Ryo Ito

An activist for people for whom “going out of the house is difficult”. Representative Director of the Congenital Myopathy Society. Born in 1991. He is involved with activism to counter intractable diseases on various frontss, including the foundation of the Kita-Kyushu City Regional Council on Measures against Intractable Diseases, the Kita-Kyushu City Advice Centre on Intractable Diseases, and the Kita-Kyushu Robocare Centre, as well as the construction and management of the website of Professor Sakurai’s lab at the Center for iPS Cell Research and Application, Kyoto University. Twitter：＠ryoit00

Congenital myopathy is a disease whereby a person is born with a genetic abnormality which impedes the successful regeneration of muscles, resulting in muscular weakness throughout the body and progressive weakening of respiratory and other functions as the person grows. There is said to be 1 person with congenital myopathy per 100,000 people, or around 1,000 in the entire country. There was previously said to be no treatment for genetic muscular diseases, but we have now entered an era in which treatments are being trialled. In the case of congenital myopathy, there have been advances in approaches to slow down the progression of symptoms, but it is still the case that no treatment leading to full recovery has yet been established. Congenital myopathy has not been correctly understood even among medical personnel: there have been many cases in which children were mistakenly diagnosed with developmental delays and given inappropriate treatments such as muscle strength training which served only to worsen their condition. 

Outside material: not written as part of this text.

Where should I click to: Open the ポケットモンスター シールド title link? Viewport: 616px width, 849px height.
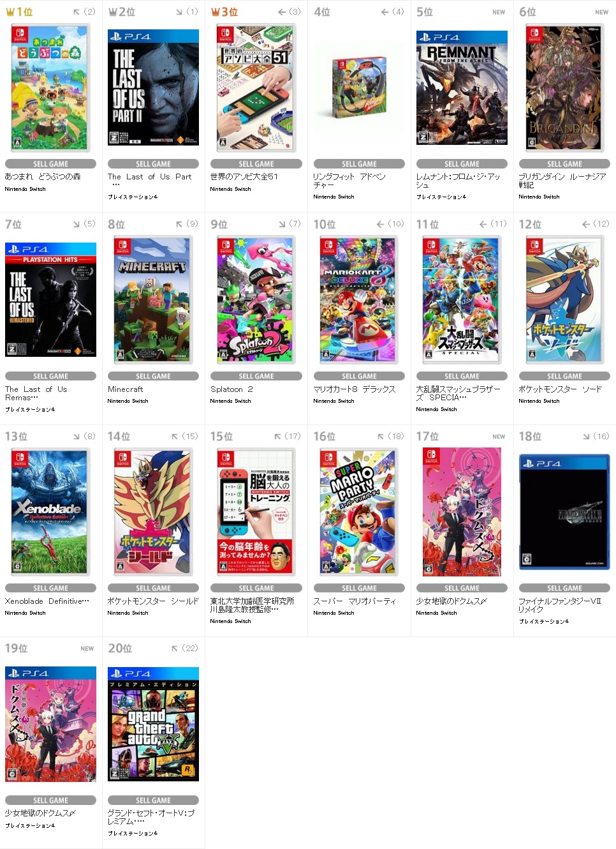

My physical growth and development lagged behind those of the children around me from birth onwards, and so I was examined and diagnosed with congenital myopathy at age six. From when I was an elementary school student, I started to have difficulty breathing and headaches, so I consulted my primary doctor. I did so many times, but the diagnosis was that these were psychological issues or just my imagination, and I did not receive any particular treatment. This continued until I was around 17, when a doctor who had come as a trainee tested my breathing and finally discovered that I had respiratory failure, and I started to use a ventilator. Throughout that time, things felt hard and tough; but I did not know if things were this hard for everyone, or if I was self-pitying. I did not know who I could turn to for help, and so I just went on putting up with it and enduring. My breathing capacity is now apparently equivalent to that of someone aged over 95; I can only breathe 10% of the amount which ordinary people my age can. I can still walk, but breathing becomes difficult after I have walked about ten metres, so now I often use an electric wheelchair and respiratory aids, or a nose-mask ventilator at home.

One day, I thought about and reflected on the progress of my disease, and my experiences and suffering up to that point. I came to think that I did not want others to go through similar experiences, and that I wanted to do what I could; so at the age of 21, I launched the Congenital Myopathy Society and started taking action.

At the Society, we work to raise society’s awareness and understanding of congenital myopathy; to put in place equitable medical provision without regional disparities and improve the medical system; and to promote further research so that treatments can be developed at the earliest possible date. Moreover, we are also disseminating information about the need for respiratory care and rehabilitation and the importance of appropriate settings for ventilators, on the basis of my own experience. In addition, we are involved with projects which promise to lead to an improvement in the quality of life through the use of robots. For example, there are cyborg robots which are attached to the body and which are effective in improving walking ability; there are also avatar robots which can be operated from a person’s home or hospital room, allowing them to work remotely. These are leading to the application of health insurance to congenital myopathy, and to an expansion of the options for people to work in ways suited to their physical condition. 

I would also like us to work on the development of compact, portable ventilators that could easily be taken out and about, as well as research leading to a better understanding of the disease’s pathology and the development of definitive therapies and drugs, through regenerative medicine technologies and so on. It is my wish that we could move ahead with these things for the sake of those with congenital myopathy and the children who are yet to be born.

I have introduced my personal experiences of living with this disease here. I hope that they will serve as a useful reference for those working in medical and nursing care settings, as well as the families of those with the disease. I intend to continue with my activities, with “Never give up!” as my motto.